Stored data entries
"""
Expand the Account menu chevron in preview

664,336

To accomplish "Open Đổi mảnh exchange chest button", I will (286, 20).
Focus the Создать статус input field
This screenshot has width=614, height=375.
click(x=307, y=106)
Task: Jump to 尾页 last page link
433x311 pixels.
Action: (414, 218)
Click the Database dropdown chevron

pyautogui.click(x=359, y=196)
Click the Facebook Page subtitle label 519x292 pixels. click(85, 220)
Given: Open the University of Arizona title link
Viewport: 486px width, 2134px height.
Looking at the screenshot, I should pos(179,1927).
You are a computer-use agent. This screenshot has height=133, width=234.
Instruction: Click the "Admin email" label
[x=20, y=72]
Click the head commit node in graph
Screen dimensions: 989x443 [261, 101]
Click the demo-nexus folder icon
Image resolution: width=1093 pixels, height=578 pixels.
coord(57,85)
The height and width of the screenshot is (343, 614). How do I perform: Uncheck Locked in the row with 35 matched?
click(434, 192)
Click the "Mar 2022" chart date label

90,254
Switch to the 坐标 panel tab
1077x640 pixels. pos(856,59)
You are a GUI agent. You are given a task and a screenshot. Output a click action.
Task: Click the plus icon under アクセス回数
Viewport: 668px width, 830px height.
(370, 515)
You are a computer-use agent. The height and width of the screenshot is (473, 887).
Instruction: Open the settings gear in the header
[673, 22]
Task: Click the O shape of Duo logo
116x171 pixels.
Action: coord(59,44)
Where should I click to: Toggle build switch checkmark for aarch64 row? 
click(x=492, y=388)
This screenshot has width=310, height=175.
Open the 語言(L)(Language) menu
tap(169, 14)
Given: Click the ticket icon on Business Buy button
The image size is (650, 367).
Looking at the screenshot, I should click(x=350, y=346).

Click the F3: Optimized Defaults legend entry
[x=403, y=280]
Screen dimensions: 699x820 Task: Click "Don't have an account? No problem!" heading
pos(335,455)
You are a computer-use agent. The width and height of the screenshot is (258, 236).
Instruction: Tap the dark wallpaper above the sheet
"""
** WORK TO BE COMPLETED **
Please give the records again exactly as they are.

** REPLY **
Expand the Account menu chevron in preview

664,336

To accomplish "Open Đổi mảnh exchange chest button", I will (286, 20).
Focus the Создать статус input field
This screenshot has width=614, height=375.
click(x=307, y=106)
Task: Jump to 尾页 last page link
433x311 pixels.
Action: (414, 218)
Click the Database dropdown chevron

pyautogui.click(x=359, y=196)
Click the Facebook Page subtitle label 519x292 pixels. click(85, 220)
Given: Open the University of Arizona title link
Viewport: 486px width, 2134px height.
Looking at the screenshot, I should pos(179,1927).
You are a computer-use agent. This screenshot has height=133, width=234.
Instruction: Click the "Admin email" label
[x=20, y=72]
Click the head commit node in graph
Screen dimensions: 989x443 [261, 101]
Click the demo-nexus folder icon
Image resolution: width=1093 pixels, height=578 pixels.
coord(57,85)
The height and width of the screenshot is (343, 614). How do I perform: Uncheck Locked in the row with 35 matched?
click(434, 192)
Click the "Mar 2022" chart date label

90,254
Switch to the 坐标 panel tab
1077x640 pixels. pos(856,59)
You are a GUI agent. You are given a task and a screenshot. Output a click action.
Task: Click the plus icon under アクセス回数
Viewport: 668px width, 830px height.
(370, 515)
You are a computer-use agent. The height and width of the screenshot is (473, 887).
Instruction: Open the settings gear in the header
[673, 22]
Task: Click the O shape of Duo logo
116x171 pixels.
Action: coord(59,44)
Where should I click to: Toggle build switch checkmark for aarch64 row? 
click(x=492, y=388)
This screenshot has width=310, height=175.
Open the 語言(L)(Language) menu
tap(169, 14)
Given: Click the ticket icon on Business Buy button
The image size is (650, 367).
Looking at the screenshot, I should click(x=350, y=346).

Click the F3: Optimized Defaults legend entry
[x=403, y=280]
Screen dimensions: 699x820 Task: Click "Don't have an account? No problem!" heading
pos(335,455)
You are a computer-use agent. The width and height of the screenshot is (258, 236).
Instruction: Tap the dark wallpaper above the sheet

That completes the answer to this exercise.